▶ Data excerpts
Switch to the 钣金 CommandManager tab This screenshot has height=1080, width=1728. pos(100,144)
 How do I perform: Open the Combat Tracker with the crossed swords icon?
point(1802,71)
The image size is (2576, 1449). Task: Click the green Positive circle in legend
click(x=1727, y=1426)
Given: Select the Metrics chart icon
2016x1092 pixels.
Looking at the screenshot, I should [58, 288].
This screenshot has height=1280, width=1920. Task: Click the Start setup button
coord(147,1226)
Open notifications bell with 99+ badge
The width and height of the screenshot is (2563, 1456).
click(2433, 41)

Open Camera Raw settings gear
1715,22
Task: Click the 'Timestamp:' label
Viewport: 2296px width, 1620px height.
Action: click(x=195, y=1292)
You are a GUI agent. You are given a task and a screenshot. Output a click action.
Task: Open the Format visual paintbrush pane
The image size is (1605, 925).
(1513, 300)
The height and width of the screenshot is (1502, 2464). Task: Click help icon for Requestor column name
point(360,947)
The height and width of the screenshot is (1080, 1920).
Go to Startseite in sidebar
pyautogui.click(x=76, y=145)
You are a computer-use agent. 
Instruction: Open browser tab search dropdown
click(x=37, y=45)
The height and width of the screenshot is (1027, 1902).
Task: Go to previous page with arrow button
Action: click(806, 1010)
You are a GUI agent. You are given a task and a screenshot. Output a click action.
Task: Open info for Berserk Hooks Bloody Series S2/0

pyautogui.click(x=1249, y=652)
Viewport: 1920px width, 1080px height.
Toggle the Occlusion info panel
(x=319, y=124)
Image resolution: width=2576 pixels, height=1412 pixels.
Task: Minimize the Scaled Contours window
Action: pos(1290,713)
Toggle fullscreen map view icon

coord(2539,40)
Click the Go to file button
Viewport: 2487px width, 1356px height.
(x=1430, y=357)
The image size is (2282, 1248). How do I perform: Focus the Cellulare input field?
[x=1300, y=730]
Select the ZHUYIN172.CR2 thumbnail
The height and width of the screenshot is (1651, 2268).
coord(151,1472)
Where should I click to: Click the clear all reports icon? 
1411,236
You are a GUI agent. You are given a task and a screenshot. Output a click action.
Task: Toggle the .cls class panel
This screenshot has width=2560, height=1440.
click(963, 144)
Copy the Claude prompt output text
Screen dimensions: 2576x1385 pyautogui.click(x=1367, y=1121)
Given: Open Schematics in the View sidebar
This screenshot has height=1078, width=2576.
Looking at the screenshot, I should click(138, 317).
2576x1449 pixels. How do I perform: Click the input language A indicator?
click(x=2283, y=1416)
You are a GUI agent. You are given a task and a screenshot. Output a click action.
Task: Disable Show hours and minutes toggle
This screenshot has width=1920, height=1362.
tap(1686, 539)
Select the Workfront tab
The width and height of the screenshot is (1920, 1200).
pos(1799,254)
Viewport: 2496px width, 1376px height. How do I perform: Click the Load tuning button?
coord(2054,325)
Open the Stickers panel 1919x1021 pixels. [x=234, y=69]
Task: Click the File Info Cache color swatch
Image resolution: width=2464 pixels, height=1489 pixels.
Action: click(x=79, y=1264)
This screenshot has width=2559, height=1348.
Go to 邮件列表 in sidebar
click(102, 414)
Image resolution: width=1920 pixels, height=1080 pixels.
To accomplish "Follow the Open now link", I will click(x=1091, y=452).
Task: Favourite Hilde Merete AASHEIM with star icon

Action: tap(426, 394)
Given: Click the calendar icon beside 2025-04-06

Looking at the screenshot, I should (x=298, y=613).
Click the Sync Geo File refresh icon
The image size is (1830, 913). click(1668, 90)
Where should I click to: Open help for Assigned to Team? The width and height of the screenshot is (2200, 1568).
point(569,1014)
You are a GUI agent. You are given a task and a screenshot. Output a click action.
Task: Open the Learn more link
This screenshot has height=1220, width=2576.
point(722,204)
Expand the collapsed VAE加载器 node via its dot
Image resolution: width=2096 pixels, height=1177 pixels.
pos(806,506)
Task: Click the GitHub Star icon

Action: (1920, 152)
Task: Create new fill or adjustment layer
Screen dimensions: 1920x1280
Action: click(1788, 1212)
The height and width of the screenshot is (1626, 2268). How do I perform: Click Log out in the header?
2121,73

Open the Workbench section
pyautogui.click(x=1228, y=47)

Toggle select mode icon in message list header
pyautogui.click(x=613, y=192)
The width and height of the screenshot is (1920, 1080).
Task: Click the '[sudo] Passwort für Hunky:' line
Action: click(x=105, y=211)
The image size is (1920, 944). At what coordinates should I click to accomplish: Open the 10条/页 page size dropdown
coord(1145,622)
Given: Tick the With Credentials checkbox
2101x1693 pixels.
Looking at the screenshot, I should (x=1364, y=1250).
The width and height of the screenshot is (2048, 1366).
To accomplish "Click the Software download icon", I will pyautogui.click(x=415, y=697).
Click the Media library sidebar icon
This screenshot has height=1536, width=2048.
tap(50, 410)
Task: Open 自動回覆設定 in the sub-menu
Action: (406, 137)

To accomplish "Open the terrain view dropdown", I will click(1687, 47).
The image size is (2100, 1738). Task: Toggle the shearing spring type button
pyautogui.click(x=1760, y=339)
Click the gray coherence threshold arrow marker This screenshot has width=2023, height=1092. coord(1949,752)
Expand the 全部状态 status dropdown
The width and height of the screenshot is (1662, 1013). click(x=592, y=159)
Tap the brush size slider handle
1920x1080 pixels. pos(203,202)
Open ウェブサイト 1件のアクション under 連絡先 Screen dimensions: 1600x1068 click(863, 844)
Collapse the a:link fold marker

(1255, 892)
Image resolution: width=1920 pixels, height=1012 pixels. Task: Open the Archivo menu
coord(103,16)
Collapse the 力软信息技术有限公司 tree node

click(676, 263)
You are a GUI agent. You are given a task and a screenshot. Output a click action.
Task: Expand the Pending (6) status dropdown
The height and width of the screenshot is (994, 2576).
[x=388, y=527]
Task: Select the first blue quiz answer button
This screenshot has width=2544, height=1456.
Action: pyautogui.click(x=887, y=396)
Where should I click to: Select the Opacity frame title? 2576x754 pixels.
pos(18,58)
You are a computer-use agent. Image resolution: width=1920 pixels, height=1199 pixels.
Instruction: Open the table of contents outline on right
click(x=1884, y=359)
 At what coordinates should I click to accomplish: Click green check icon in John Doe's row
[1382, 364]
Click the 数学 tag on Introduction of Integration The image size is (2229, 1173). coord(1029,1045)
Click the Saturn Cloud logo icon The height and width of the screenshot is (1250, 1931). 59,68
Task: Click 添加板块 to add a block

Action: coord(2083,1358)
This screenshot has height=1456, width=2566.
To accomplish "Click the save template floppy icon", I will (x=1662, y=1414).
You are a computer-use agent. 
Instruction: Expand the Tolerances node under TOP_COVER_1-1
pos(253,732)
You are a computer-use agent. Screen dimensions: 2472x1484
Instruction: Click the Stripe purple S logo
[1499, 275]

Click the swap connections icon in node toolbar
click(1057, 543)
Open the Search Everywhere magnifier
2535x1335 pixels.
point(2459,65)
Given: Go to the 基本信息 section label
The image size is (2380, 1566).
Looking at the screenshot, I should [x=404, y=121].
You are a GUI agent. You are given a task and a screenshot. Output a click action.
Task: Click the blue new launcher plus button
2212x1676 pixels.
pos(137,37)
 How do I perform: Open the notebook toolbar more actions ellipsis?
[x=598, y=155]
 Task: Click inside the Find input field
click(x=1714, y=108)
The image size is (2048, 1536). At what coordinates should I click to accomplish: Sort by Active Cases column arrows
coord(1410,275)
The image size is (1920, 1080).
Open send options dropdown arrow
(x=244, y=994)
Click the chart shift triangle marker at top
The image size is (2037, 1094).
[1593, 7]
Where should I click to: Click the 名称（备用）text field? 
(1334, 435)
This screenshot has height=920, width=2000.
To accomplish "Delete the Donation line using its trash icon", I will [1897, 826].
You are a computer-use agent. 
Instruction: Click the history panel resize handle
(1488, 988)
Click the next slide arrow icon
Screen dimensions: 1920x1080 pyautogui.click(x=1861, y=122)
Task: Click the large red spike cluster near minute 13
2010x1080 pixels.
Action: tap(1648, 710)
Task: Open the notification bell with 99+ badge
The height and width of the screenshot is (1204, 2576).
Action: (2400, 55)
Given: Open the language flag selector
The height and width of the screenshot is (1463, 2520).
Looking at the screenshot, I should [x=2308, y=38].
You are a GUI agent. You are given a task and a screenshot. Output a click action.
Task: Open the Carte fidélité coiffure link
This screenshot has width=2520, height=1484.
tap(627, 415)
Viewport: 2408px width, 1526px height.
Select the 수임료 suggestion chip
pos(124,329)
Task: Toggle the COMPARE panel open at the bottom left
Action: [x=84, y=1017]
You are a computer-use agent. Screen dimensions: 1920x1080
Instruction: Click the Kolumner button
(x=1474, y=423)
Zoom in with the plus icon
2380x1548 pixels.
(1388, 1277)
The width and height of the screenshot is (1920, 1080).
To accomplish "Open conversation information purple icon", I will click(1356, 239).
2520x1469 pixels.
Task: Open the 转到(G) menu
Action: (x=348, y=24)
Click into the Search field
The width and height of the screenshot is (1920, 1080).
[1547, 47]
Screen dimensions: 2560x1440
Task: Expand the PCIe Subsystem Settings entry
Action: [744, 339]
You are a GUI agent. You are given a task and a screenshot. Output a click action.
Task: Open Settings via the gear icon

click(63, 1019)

▶ Task
Go through the material line by line. Show each line that contains the string "chart".

▶ Exercise answer
Given: Select the Metrics chart icon
Click the chart shift triangle marker at top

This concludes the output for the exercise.